By the time, in the early 1970s, that Keith Arnatt stopped calling himself an artist and allowed that photography had more than a documentary relation to his practice, he had already established the act of vanishing as key to his modest and absurd twist on Conceptual tropes. In his ‘Earth Plug’ series (1967–8) he excised tidy chunks of turf, lined them with fibreglass and slotted them neatly back in the ground. In ‘Self Burial (Television Interference Project)’ (1969) he was photographed nine times as he apparently sank, feet first and stony-faced, into the earth. At the same time, with their deadpan take on the linguistic concerns of the era, his textual works explored the paradoxes of self-assertion, asking Is it possible for me to do nothing as my contribution to this exhibition? (1970) and blankly asserting, on a wall at the Tate, that ‘Keith Arnatt is an artist’.
Arnatt’s decision to begin calling himself a photographer was in a sense the starting-point of this exhibition of photographic work, ‘I’m a Real Photographer’, but he could hardly be said, in the earliest works shown here, to have abandoned the Conceptual rigour of his earlier work or its arch and telling humour. A series such as ‘The Visitors’ (1974–6) – in which he photographed tourists en route to Tintern Abbey, near his home – deflects the straight typology of August Sander to revealing and touching ends. The respectable visitors address the camera as they would for any day-trip snapshot – which is to say, in the mid-1970s, rather formally – while the series suggests that they are distinctly odd specimens. In ‘Walking the Dog’ (1976–9) the anatomizing logic of the series seems straightforward at first – each image a head-on portrait of walker and pooch – until you notice that Arnatt has somehow coaxed both owner and pet to look at the camera at the same instant.
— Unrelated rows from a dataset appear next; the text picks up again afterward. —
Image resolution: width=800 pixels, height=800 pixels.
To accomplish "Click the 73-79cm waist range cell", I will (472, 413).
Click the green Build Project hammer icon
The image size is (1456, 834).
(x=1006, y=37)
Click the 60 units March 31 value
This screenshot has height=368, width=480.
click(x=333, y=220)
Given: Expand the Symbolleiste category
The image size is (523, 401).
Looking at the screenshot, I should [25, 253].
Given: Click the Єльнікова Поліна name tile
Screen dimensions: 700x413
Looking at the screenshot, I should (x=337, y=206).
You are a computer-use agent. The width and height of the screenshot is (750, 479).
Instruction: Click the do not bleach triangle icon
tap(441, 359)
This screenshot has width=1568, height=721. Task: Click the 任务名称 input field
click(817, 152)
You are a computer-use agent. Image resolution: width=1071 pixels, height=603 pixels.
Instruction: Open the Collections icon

In other words, if those series are about photographic convention, they are also undercut by comedy: it’s impossible, for instance, to look into the eyes of dog and owner and not wonder whether, as the cliché has it, they’re starting to look alike. There is always this element, in Arnatt’s most reflexive studies of the photographic image, of a humour I suppose you would have to call peculiarly English, were it not in fact more localized and eccentric than that. Take his first colour series, ‘Miss Grace’s Lane’ (1986–7), where weeds and waste ground are captured in golden-hour light and composed as parodies of paintings by Samuel Palmer. In one image the ruderal vegetation has been accidentally half-wrapped by Interflora packaging; in another, a small watering can sits by the scrub, as though some dutiful local has been tending the wasteland.
In a way, Arnatt’s eye for such details is more compelling – and actually, in its visual and verbal punning, more in keeping with his original Conceptual concerns – than the manifest ideas at work in his later major works. The several series devoted to rubbish, for example, work best when there is a bathetically self-conscious joke at work, as in ‘Canned Sunsets’ (1990–91), where the bottoms of tin cans sink into horizons made of blurred garbage. The more visually ambitious ‘Pictures from a Rubbish Tip’ (1988–9), for all its lurid or glaucous assertion of the painterly texture of rotting meat, mouldy bread, slimy plastic and wormy tangles of old spaghetti, seems to stop there – at the point where rank content and ravishing colour simply flip back and forth in the mind’s eye. By contrast, a series of pin-sharp close-ups of ‘Dog Turds’ (1990) – all of them standing vertical, like little fibrous monuments or statues – plays similar games less picturesquely.
‘I’m not and never have been authentic’, claimed Arnatt in a recorded interview that was installed here alongside representative lecture slides from his teaching career: Palmer, Caspar David Friedrich, Bernd and Hilla Becher, Larry Sultan and Mike Mandel’s Evidence (1977). ‘I’m a Real Photographer’ suggested a career devoted to analysing various passages from photography to painting to concept, with a remarkably capacious sense of what was worth recruiting, in terms of subject and influence, to that end. As in ‘Notes from Jo’ (1991–4), a series of photographs of his wife’s domestic missives (‘where are my Wellingtons, you stupid fart?’), his distinctive skill has been to discern the visual and conceptual possibilities of stuff so close to hand that its strangeness is almost unseen.